デイビスも形勢が悪いことを察したが、下手に口を挟むまいと、沈黙を貫いている。
「へらへらと気安く話しかけてきやがって。僕たちの何がおかしい?」
「……おかしく、ないわ。あなたたちの怒りは正当で」
「なら、帰れよ。出て行けよ、全員」
「わ、私に、その力はなくて」
正直に口にするカメリアに、少年は眼光を閃かせ、咄嗟に手を上げようとした。すると、それまで黙って見ていたデイビスが急に腕を引いてカメリアを下がらせ、少年に向かって怒鳴り声をあげた。
「カメリアは関係ねえだろ! 知らない奴が勝手なことを喚き散らしているんじゃねえ!」
「なぜ、アメリカ人が介入してくる? これは僕とこいつだけの問題だ」
「デイビス」
カメリアは、彼女の腕を掴んだままのデイビスに呼びかけた。
「ありがとう。でもこの子は、私に用があるみたいだから」
その言葉に、目の鋭さは保ったままで、慎重に握りしめていた手を退けるデイビス。
カメリアは膝をついて、少年と目線を合わせた。いや、今は僅かばかり、少年の方が視線の位置が高い。
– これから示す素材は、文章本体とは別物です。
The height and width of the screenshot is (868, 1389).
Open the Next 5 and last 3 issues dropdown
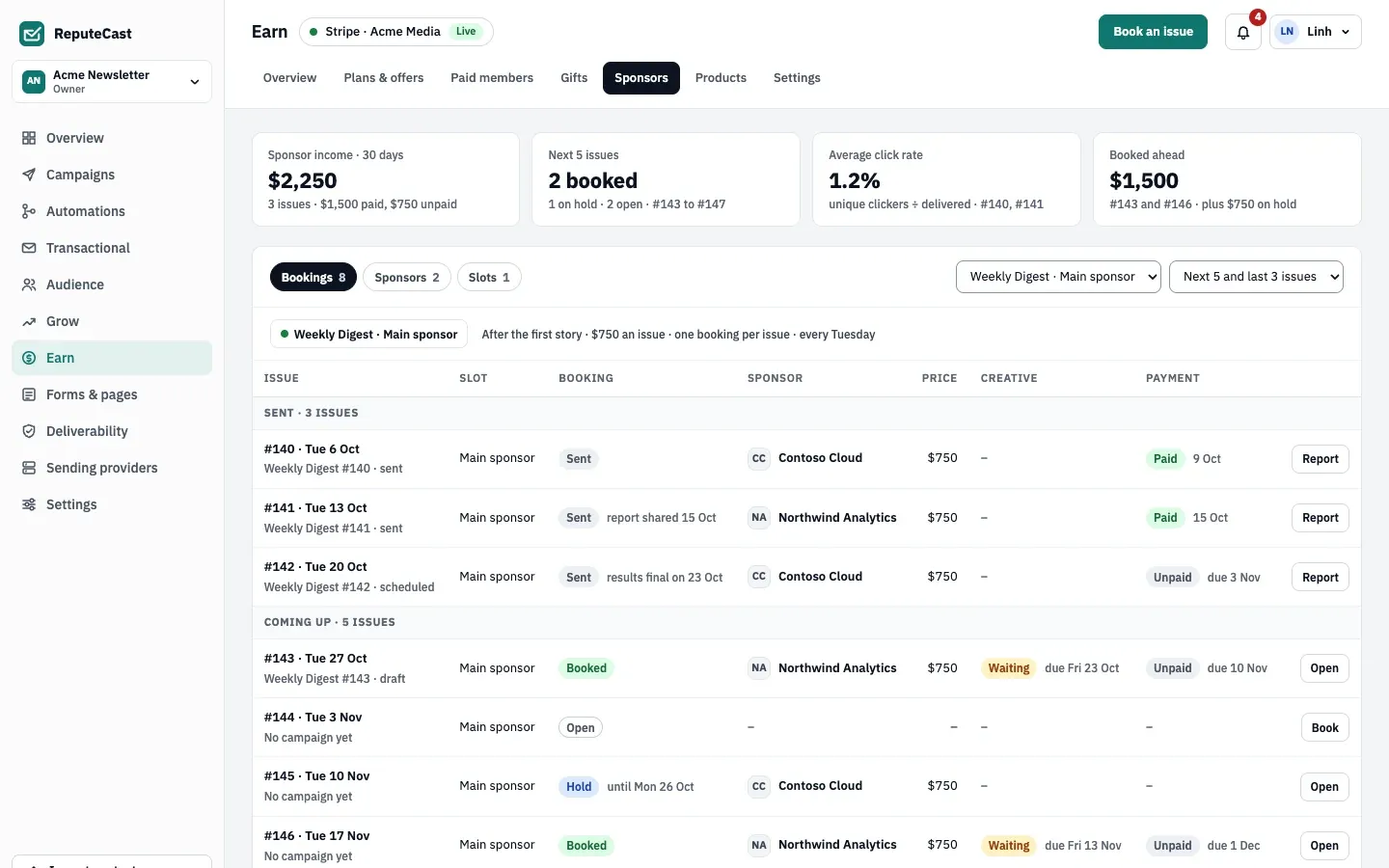pos(1256,277)
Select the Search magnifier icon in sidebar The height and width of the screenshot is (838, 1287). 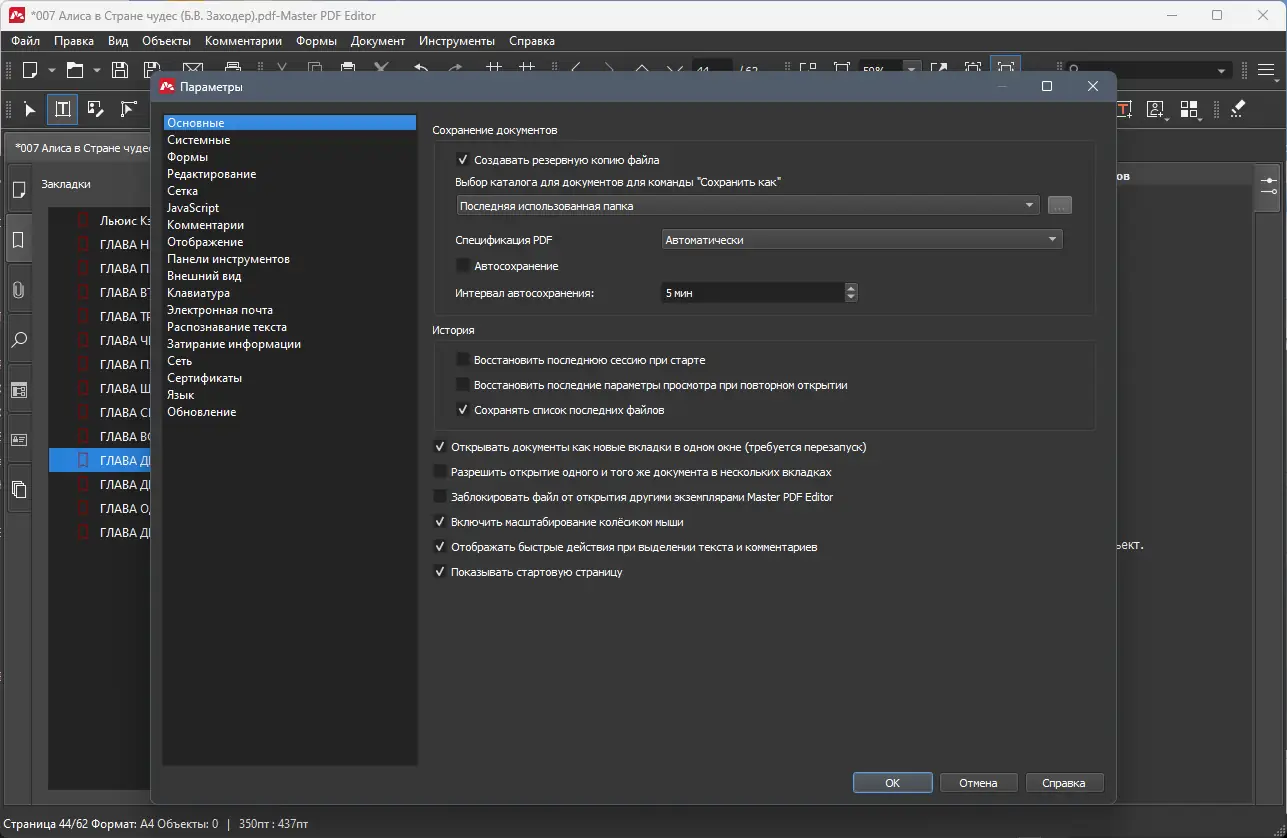click(18, 339)
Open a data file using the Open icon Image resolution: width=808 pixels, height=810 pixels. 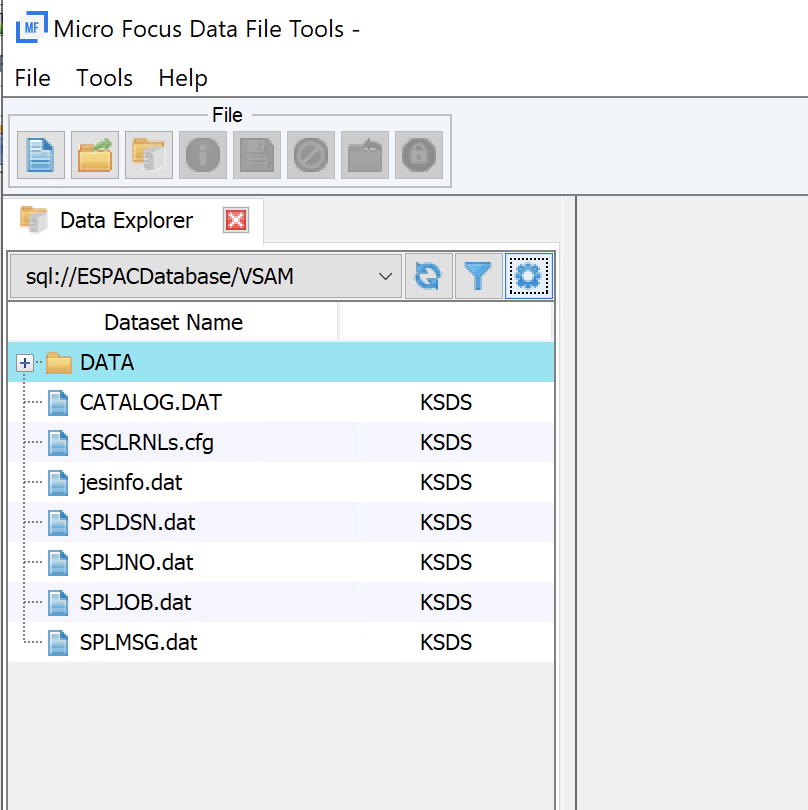[x=93, y=154]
「英国によるインド侵略について、今、ここで何が起こっているか。これからどうなるのかを、知りたいのね」
ほとんど見下すように冷厳な目でカメリアを舐め回していたが、やがて譲歩したように、皮肉な声色でそうだな、と呟いた。
「私も、同じことを知りたいの。お話してくれる?」
「なんで僕が、お前なんかと」
「教えて。あなたは、知っているの? イタリアが、他国を植民地化しているのか」
少年は、より顕著に怒りを募らせたかのように、双眸を軽蔑で濁らせた。
「自国のことだろう、お前が把握していなくてどうするんだ。何もご存じないとは、大した身分だな」
「ごめんなさい。でも私、今はなによりも知識が欲しいの」
「僕が知っているのは、インドと英国周りの状況だけだ。僕に聞かれても、答えることなんてできないし、答える義理もない」
「でもヨーロッパ諸国は、今は連帯して、勢力均衡を図ろうとしてる。それは外部から利益を搾取しようということでしょ?」
「はっ、いつもいつも欧州が目指すのは略奪でもなく、交易でもなく、搾取だな。なぜこうも恥知らずなのか」
「搾取……ね」
カメリアの瞳が薄暗い歪みに満ちた。少年は、彼女のこぼすその表情に、どす黒い復讐心が少しばかり晴れる思いがしたのか、
「そうだな、お前らヨーロッパが披露する、醜い申し訳には、多少の興味があるかもしれない。結句、そんなお題目があってこそ、侵略できるのだろう。欺瞞に満ちた護身符といったところだろうな」
カメリアは、しばらく眉根を寄せていたが、一息ついて、ぐっと目を閉じると、やがて慎重な口調で語り始めた——
「私たち西欧の人間は、数々の土地を侵略の手を伸ばしている。ラテンアメリカ、アジア、オーストラリア、太平洋に浮かぶ国々、そしてアフリカにも。あなたの故国も、そのひとつよ。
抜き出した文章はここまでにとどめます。